Page extract.
────
A Bar Chart Encoding Color Names in the Data

java
var bar = new View("Bar Chart Encoding Color Names in the Data");
bar.data().values("""
                [
                  {"color": "red", "b": 28},
                  {"color": "green", "b": 55},
                  {"color": "blue", "b": 43}
                ]""");

bar.mark("bar");
bar.encode("x", "color").type("nominal");
bar.encode("y", "b").type("quantitative");
bar.encode("color", "color").type("nominal").scale(null);
bar.show();

Histogram

java
var histogram = new View("Histogram");
histogram.mark("bar");
histogram.data().url("https://vega.github.io/vega-lite/examples/data/movies.json");
histogram.encode("x", "IMDB Rating").type("quantitative").bin(true);
histogram.encode("y", null).type("quantitative").aggregate("count");
histogram.encode("color", "gender").type("nominal").range("#675193", "#ca8861");
histogram.show(true);

Relative Frequency Histogram

java
var histogram = new View("Relative Frequency Histogram");
histogram.mark("bar").tooltip(true);
histogram.data().url("https://vega.github.io/vega-lite/examples/data/cars.json");
histogram.encode("x", "bin_Horsepwoer").type("quantitative").bin("binned").title("Horsepower");
histogram.encode("x2", "bin_Horsepwoer_end").type("quantitative");
histogram.encode("y", "PercentOfTotal").type("quantitative").title("Relative Frequency").axis().format(".1~%");

histogram.transform()
                .bin("Horsepower", "bin_Horsepwoer")
                .aggregate("count", null, "Count", "bin_Horsepwoer", "bin_Horsepwoer_end")
                .joinAggregate("sum", "Count", "TotalCount")
────
Entries shown.
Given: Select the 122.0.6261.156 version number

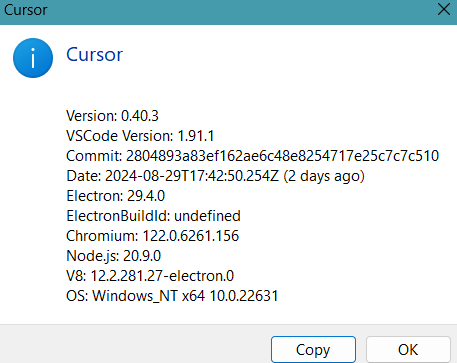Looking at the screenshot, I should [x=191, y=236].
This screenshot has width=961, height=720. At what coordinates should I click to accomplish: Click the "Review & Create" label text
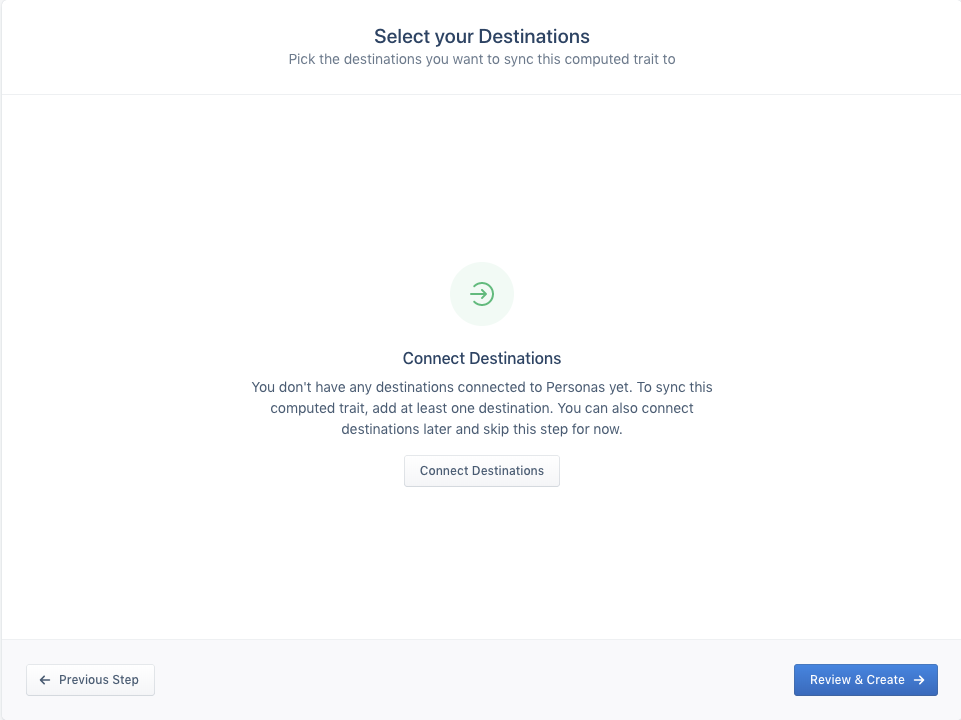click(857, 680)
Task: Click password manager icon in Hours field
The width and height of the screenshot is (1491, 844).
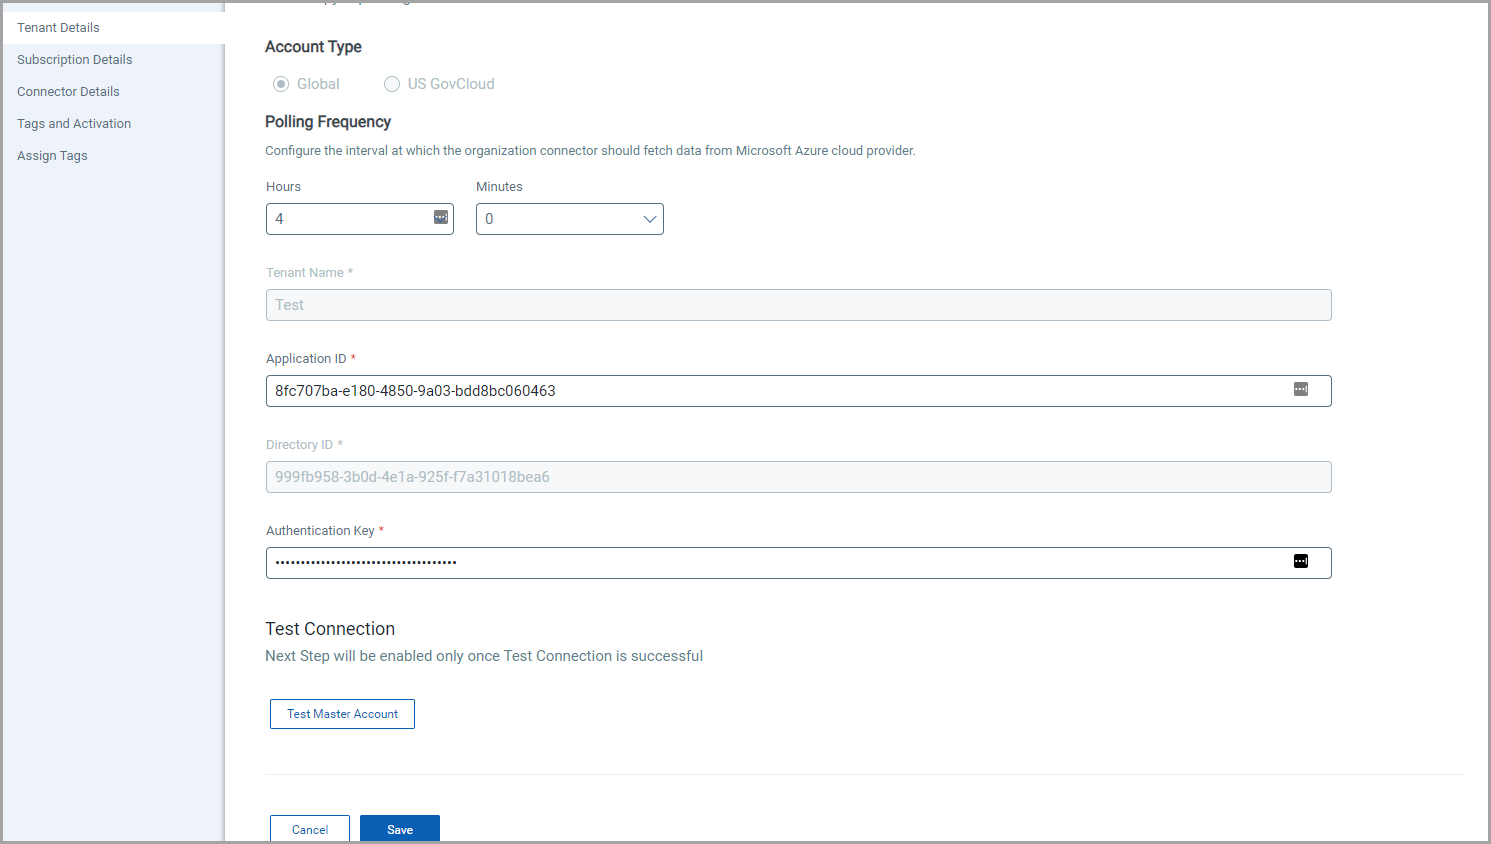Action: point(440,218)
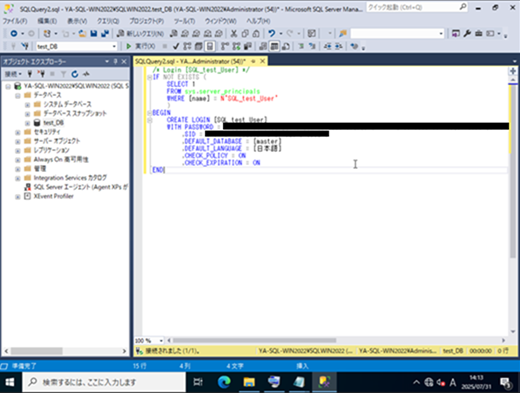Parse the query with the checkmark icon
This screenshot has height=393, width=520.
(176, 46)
────
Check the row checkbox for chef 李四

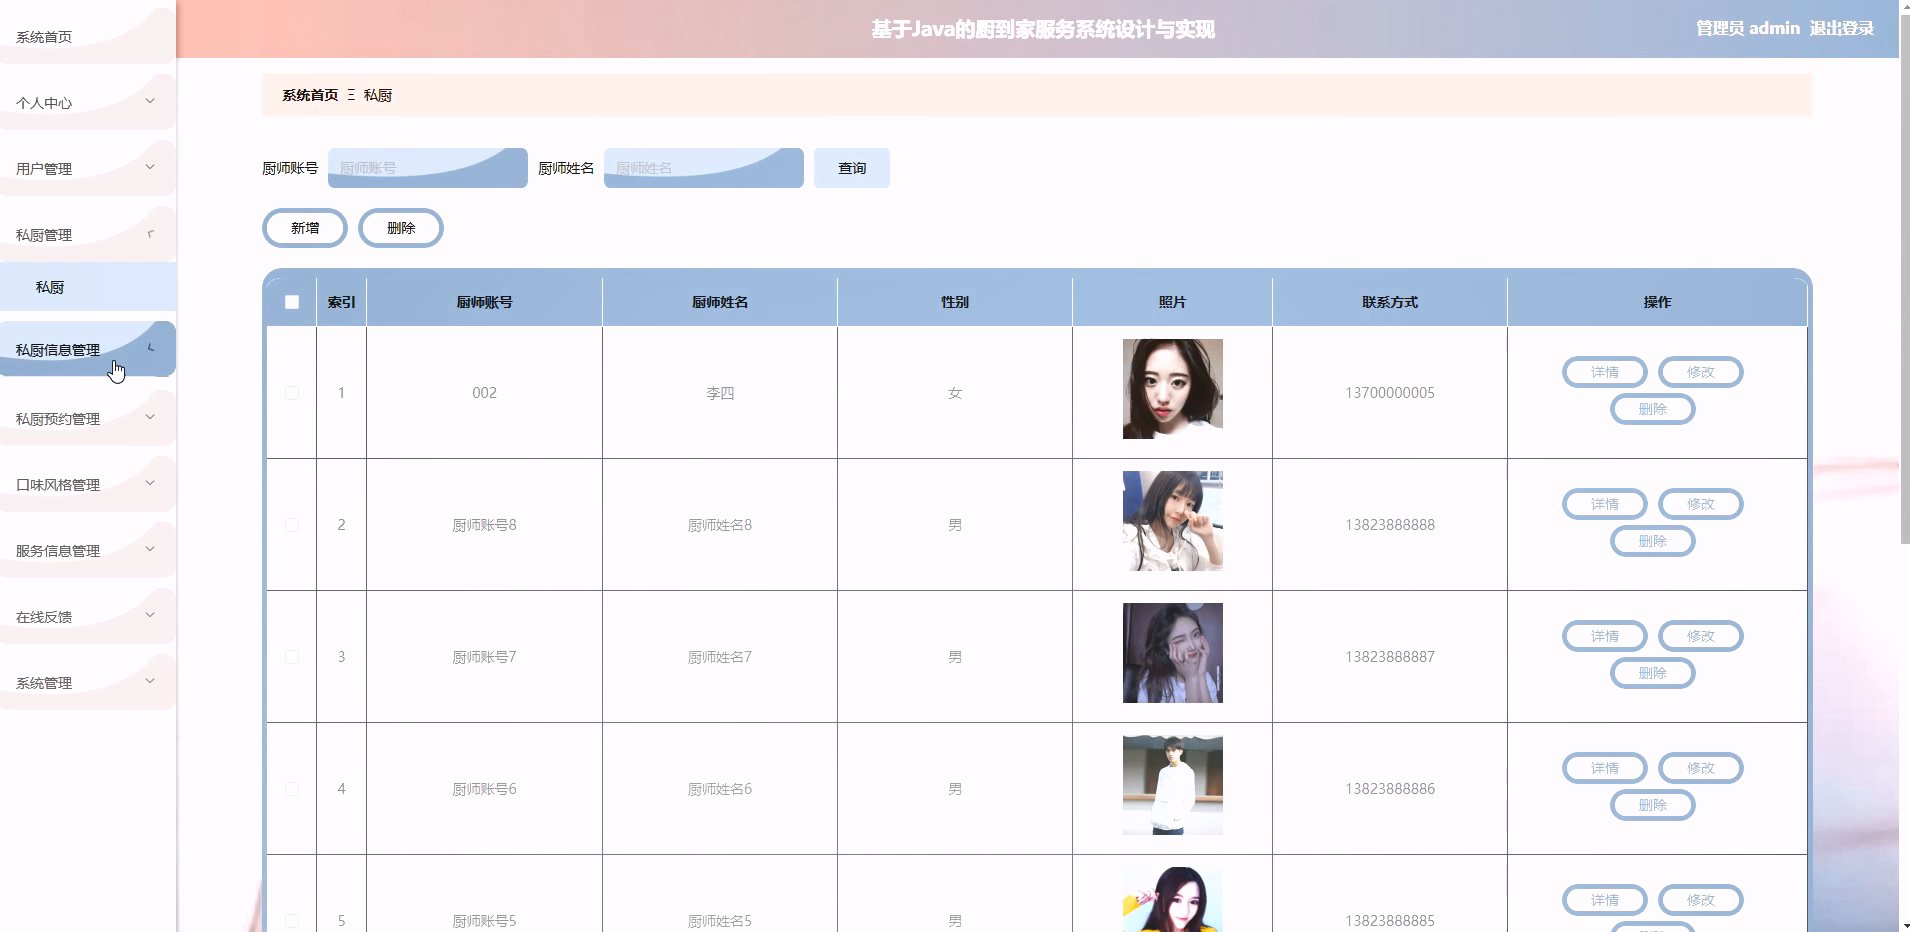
────
Tasks and exercises.
1. Restate the block of the chart code that begins with var histogram = new View("Histogram") as a brief list of the settings it applies.
2. Pick up the chart code after its final line and carry it forward.

Results of the tasks.
1.
- Title: "Histogram"
- Mark: bar
- Data: loaded from https://vega.github.io/vega-lite/examples/data/movies.json
- x: "IMDB Rating", quantitative, binned
- y: no field, quantitative, aggregated as a count
- color: "gender", nominal, with the range "#675193" and "#ca8861"
- Displayed with show(true)

2.
                .calculate("datum.Count/datum.TotalCount", "PercentOfTotal");
histogram.show();

2D Histogram Heatmap

java
var heatmap = new View("2D Histogram Heatmap").width(300).height(200);
heatmap.mark("rect");
heatmap.viewConfig().stroke("transparent");
heatmap.data().url("https://vega.github.io/vega-lite/examples/data/movies.json");
heatmap.encode("x", "IMDB Rating").type("quantitative").title("IMDB Rating").bin(new BinParams().maxBins(60));
heatmap.encode("y", "Rotten Tomatoes Rating").type("quantitative").bin(new BinParams().maxBins(40));
heatmap.encode("color", null).type("quantitative").aggregate("count");
heatmap.transform().filter(and(valid("IMDB Rating"), valid("Rotten Tomatoes Rating")));
heatmap.show();

Density Plot

java
var density = new View("Density Plot").width(400).height(100);
density.mark("area");
density.data().url("https://vega.github.io/vega-lite/examples/data/movies.json");
density.encode("x", "value").type("quantitative").title("IMDB Rating");
density.encode("y", "density").type("quantitative");
density.transform().density("IMDB Rating").bandwidth(0.3);
density.show(true)

Cumulative Frequency Distribution

java
var cdf = new View("Cumulative Frequency Distribution");
cdf.mark("area");
cdf.data().url("https://vega.github.io/vega-lite/examples/data/movies.json");
cdf.encode("x", "IMDB Rating").type("quantitative");
cdf.encode("y", "Cumulative Count").type("quantitative");
cdf.transform().aggregate("count", "*", "count", "IMDB Rating")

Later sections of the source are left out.